A hybrid automatic repeat request (HARQ) protocol component may specify how a transmission and/or a re-transmission is to be made. Non-limiting examples of transmission and/or re-transmission mechanism options include those that specify a scheduled data pipe size, a signaling mechanism for transmission and/or re-transmission and a re-transmission mechanism.

A coding and modulation component may specify how information being transmitted may be encoded/decoded and modulated/demodulated for transmission/reception purposes. Coding may refer to methods of error detection and forward error correction. Non-limiting examples of coding options include turbo trellis codes, turbo product codes, fountain codes, low-density parity check codes and polar codes. Modulation may refer, simply, to the constellation (including, for example, the modulation technique and order), or more specifically to various types of advanced modulation methods such as hierarchical modulation and low PAPR modulation.

In some embodiments, the air interface may be a “one-size-fits-all” concept. For example, it may be that the components within the air interface cannot be changed or adapted once the air interface is defined. In some implementations, only limited parameters or modes of an air interface, such as a cyclic prefix (CP) length or a MIMO mode, can be configured. In some embodiments, an air interface design may provide a unified or flexible framework to support frequencies below known 6 GHz bands and frequencies beyond the 6 GHz bands (e.g., mmWave bands) for both licensed and unlicensed access. As an example, flexibility of a configurable air interface provided by a scalable numerology and symbol duration may allow for transmission parameter optimization for different spectrum bands and for different services/devices. As another example, a unified air interface may be self-contained in a frequency domain and a frequency domain self-contained design may support more flexible RAN slicing through channel resource sharing between different services in both frequency and time.
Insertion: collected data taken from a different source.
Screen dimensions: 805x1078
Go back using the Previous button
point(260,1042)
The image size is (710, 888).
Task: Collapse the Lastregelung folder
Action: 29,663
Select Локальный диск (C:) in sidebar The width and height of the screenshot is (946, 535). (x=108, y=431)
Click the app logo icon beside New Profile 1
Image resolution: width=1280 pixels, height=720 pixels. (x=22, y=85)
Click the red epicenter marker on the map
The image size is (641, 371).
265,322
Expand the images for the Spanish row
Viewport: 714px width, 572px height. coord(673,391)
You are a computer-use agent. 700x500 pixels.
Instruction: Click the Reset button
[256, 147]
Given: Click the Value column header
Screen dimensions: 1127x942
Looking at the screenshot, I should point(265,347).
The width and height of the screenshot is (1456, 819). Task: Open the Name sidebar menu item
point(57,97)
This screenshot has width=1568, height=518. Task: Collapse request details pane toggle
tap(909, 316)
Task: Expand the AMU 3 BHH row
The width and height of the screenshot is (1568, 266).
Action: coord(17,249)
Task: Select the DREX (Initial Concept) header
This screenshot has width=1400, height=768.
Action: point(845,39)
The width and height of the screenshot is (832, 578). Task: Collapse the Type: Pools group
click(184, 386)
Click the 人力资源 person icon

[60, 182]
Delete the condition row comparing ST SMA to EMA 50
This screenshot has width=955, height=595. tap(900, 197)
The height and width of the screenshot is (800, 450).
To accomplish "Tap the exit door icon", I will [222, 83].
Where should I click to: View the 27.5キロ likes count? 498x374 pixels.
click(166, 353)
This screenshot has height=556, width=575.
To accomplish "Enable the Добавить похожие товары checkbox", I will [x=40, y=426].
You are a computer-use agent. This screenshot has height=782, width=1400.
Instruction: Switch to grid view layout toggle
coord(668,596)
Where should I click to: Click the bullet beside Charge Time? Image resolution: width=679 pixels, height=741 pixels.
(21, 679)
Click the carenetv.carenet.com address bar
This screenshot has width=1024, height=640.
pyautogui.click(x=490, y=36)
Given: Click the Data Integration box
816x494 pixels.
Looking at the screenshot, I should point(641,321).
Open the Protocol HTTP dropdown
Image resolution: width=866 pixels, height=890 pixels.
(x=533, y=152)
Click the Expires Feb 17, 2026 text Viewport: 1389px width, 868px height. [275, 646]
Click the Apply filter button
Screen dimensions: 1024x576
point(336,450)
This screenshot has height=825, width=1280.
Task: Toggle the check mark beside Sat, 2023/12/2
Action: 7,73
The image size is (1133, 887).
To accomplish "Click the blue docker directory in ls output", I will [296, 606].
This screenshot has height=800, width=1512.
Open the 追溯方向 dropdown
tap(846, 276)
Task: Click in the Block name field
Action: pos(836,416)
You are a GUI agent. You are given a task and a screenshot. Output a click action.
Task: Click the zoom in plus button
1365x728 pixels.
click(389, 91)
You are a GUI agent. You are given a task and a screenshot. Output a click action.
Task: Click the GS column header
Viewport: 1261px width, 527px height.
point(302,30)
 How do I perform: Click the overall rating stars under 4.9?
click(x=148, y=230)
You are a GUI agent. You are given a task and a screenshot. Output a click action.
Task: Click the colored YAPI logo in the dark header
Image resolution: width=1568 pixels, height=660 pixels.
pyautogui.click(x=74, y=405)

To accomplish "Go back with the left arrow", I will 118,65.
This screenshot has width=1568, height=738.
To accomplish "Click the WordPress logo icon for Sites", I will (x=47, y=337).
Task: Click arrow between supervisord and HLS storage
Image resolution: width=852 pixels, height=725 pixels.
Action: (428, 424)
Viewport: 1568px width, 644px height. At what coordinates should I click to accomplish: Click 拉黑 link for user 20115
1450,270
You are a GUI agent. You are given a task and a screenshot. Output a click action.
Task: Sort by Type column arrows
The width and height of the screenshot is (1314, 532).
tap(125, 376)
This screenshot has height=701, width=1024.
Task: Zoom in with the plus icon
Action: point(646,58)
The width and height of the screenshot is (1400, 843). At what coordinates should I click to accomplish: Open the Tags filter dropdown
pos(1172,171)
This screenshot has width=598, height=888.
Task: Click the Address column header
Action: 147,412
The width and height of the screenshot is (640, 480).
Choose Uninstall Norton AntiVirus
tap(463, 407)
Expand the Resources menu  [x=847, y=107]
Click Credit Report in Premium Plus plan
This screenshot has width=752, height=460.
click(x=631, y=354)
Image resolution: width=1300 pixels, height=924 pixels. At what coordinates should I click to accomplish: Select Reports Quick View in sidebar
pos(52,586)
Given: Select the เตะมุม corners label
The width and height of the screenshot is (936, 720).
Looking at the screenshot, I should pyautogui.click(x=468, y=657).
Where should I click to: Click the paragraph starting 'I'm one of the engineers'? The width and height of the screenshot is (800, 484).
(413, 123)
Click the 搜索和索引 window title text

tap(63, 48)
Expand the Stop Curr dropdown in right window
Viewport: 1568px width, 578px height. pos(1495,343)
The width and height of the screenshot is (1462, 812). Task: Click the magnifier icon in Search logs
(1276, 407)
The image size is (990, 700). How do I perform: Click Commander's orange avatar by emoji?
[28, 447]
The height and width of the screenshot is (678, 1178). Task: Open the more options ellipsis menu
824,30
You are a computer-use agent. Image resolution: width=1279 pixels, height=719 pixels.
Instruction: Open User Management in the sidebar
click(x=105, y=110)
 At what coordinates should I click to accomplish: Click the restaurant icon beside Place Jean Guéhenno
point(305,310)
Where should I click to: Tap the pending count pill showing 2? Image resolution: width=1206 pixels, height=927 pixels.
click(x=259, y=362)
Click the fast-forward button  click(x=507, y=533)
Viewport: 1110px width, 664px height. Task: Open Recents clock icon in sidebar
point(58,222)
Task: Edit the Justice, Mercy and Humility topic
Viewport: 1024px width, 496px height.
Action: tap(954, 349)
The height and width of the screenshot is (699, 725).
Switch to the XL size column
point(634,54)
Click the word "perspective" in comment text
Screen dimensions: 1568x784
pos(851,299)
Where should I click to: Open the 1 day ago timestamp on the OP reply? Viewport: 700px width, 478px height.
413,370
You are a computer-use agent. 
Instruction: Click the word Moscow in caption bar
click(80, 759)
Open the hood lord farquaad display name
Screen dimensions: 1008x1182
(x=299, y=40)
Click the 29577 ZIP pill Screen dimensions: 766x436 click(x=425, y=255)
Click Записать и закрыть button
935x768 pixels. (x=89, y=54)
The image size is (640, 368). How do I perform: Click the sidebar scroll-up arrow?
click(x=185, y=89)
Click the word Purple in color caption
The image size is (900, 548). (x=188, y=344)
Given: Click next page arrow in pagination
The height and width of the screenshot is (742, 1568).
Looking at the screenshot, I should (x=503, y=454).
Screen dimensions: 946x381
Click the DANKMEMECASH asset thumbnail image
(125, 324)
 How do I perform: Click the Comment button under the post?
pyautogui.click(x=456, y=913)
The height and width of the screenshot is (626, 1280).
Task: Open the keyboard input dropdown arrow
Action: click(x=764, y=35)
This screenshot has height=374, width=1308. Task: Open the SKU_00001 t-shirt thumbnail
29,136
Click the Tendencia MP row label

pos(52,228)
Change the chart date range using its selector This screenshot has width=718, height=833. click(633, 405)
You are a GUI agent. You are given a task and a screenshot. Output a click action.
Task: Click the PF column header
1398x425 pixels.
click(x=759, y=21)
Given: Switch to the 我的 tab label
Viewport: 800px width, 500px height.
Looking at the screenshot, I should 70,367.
A frame structure is a feature of the wireless communication physical layer that defines a time domain signal transmission structure to, e.g., allow for timing reference and timing alignment of basic time domain transmission units. Wireless communication between communicating devices may occur on time-frequency resources governed by a frame structure. The frame structure may, sometimes, instead be called a radio frame structure.

Depending upon the frame structure and/or configuration of frames in the frame structure, frequency division duplex (FDD) and/or time-division duplex (TDD) and/or full duplex (FD) communication may be possible. FDD communication is when transmissions in different directions (e.g., uplink vs. downlink) occur in different frequency bands. TDD communication is when transmissions in different directions (e.g., uplink vs. downlink) occur over different time durations. FD communication is when transmission and reception occurs on the same time-frequency resource, i.e., a device can both transmit and receive on the same frequency resource contemporaneously.

One example of a frame structure is a frame structure, specified for use in the known long-term evolution (LTE) cellular systems, having the following specifications: each frame is 10 ms in duration; each frame has 10 subframes, which subframes are each 1 ms in duration; each subframe includes two slots, each of which slots is 0.5 ms in duration; each slot is for the transmission of seven OFDM symbols (assuming normal CP); each OFDM symbol has a symbol duration and a particular bandwidth (or partial bandwidth or bandwidth partition) related to the number of subcarriers and subcarrier spacing; the frame structure is based on OFDM waveform parameters such as subcarrier spacing and CP length (where the CP has a fixed length or limited length options); and the switching gap between uplink and downlink in TDD is specified as the integer time of OFDM symbol duration.

Another example of a frame structure is a frame structure, specified for use in the known new radio (NR) cellular systems, having the following specifications: multiple subcarrier spacings are supported, each subcarrier spacing corresponding to a respective numerology; the frame structure depends on the numerology but, in any case, the frame length is set at 10 ms and each frame consists of ten subframes, each subframe of 1 ms duration; a slot is defined as 14 OFDM symbols; and slot length depends upon the numerology. For example, the NR frame structure for normal CP 15 kHz subcarrier spacing (“numerology 1”) and the NR frame structure for normal CP 30 kHz subcarrier spacing (“numerology 2”) are different. For 15 kHz subcarrier spacing, the slot length is 1 ms and the slot length is 0.5 ms for 30 kHz subcarrier spacing. The NR frame structure may have more flexibility than the LTE frame structure.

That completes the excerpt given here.